By Austin Ogwuda
Former Delta State Commissioner for Information, Mr. Chike Ogeah said that until proper explanation is offered it remained suspicious why Asaba masacre occurred in the first place.
Ogeah, a prominent Asaba indigene stated this while speaking to our reporter at Asagba’s palace during the annual memorial anniversary of October 1967 massacre.
He maintained that although the Asaba people were in the process of healing “the truth is that no other town not even in Biafra land which was the subject of the pogrom suffered this kind of masacre.
“Even in Nsukka, Enugu, Orlu, Uga, Owerri the hot beat of the war were never killed in the manner the people of Asaba especially young were massacred”.
He added it will remain a suspect because the over 1000 men mauled down came out in peace to welcome the federal troops in peace.
“Nigerians”, he went on, “should ask themselves why was it so?
Chairman of Asaba Masacre Memorial Anniversary Committee, ChiefΒ Chuck Nduka Eze , who is also the Isama Ajie of AsabaΒ also lamented that “it remains the only massacre in the world of this magnitude to be treated with silence and impunity.

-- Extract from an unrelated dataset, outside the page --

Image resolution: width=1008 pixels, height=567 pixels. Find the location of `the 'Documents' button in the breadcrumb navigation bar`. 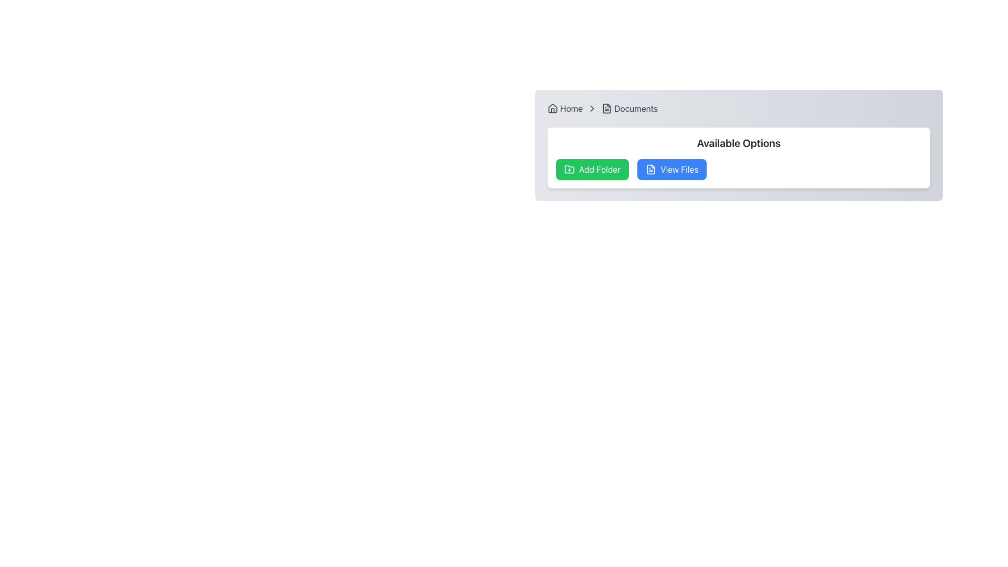

the 'Documents' button in the breadcrumb navigation bar is located at coordinates (630, 109).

“Asaba people have continued to cry out for an explanation for what happened to their people and continued fittingly to remember them and to remind the country about the value of upholding the principle that all Nigerian lives matter.
“And so we do this to preserve their voices, the voices of the many sentenced to their untimely death and forgotten by our indifference and silence.
“This new cenotaph is a belated attempt to salvage meaning out of a meaningless tragedy.
“We must teach our country that there may be times when we are powerless to prevent injustice but there must never be a time when we fail to protest”, he added.
The two day event featured symposium aimed at fostering and sustaining a conversation of truth telling towards reconciliation, healing and nation building.